Summary: In general, software patents that deal with technical effects, physical parameters, and improving computer function tend to be favored. By contrast, software patents focused on business methods tend to be disfavored.
China: Before April 2017, China restricted software patents to methods that solve technical problems, control internal or external processes according to the laws of nature, and produce technical effects in accordance with the laws of nature. Machine readable medium type claims, and game patents, were not allowed. However these guidelines are now somewhat more expansive. For example, business methods that also have a technical aspect may now also be eligible for patent protection.
Europe: Software patents should have a “technical effect” (e.g. controlling industrial aspects, improvements in computer technology, data pertains to physical properties,). Pure methods directed “only” to doing business and computer programs without “technical effect” are not allowed.
United States: The rules are presently incoherent. Traditionally (before 2014-2015) US policy was permissive. Indeed the present written (i.e. statutory) US legal standard is that all types of software patents are permitted. However the latest judicial rulings and USPTO policies are that at least some software patents may represent “abstract ideas” run on “generic computers” that are not patentable unless there is “something more”. Unfortunately the terms “abstract”, “generic computer” and “something more” are effectively undefined (and thus can vary according to the whims of the judge or patent examiner at hand).

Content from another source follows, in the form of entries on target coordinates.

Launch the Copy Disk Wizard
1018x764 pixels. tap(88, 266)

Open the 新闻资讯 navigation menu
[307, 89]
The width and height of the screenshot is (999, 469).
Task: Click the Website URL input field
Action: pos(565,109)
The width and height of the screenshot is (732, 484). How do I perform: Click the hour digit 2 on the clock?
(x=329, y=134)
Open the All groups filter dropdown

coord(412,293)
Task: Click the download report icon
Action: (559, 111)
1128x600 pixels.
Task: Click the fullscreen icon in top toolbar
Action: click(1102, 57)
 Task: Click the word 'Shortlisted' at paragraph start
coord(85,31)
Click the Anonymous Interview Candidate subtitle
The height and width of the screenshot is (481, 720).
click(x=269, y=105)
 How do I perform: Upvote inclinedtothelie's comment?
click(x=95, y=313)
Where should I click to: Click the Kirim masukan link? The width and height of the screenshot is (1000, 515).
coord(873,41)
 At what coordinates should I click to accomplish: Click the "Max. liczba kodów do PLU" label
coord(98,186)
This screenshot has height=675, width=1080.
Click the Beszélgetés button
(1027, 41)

How will US software patent rules evolve in the future? This is a bit like reading tea leaves, but the latest US software patent decisions appear to be trending more towards a Chinese or European-like approach. On average, “Business method” software is increasingly being rejected as being “abstract”. However software that exhibits technical effects, operates on data pertaining to physical properties, or improves computer function is often accepted on the basis that it is not “abstract”, not run on “generic computers” or contains “something more”. Arguably the US, presently lacking coherent rules, may be at least temporarily filling the void by borrowing rules from other countries. The constitutionality of this approach remains to be determined.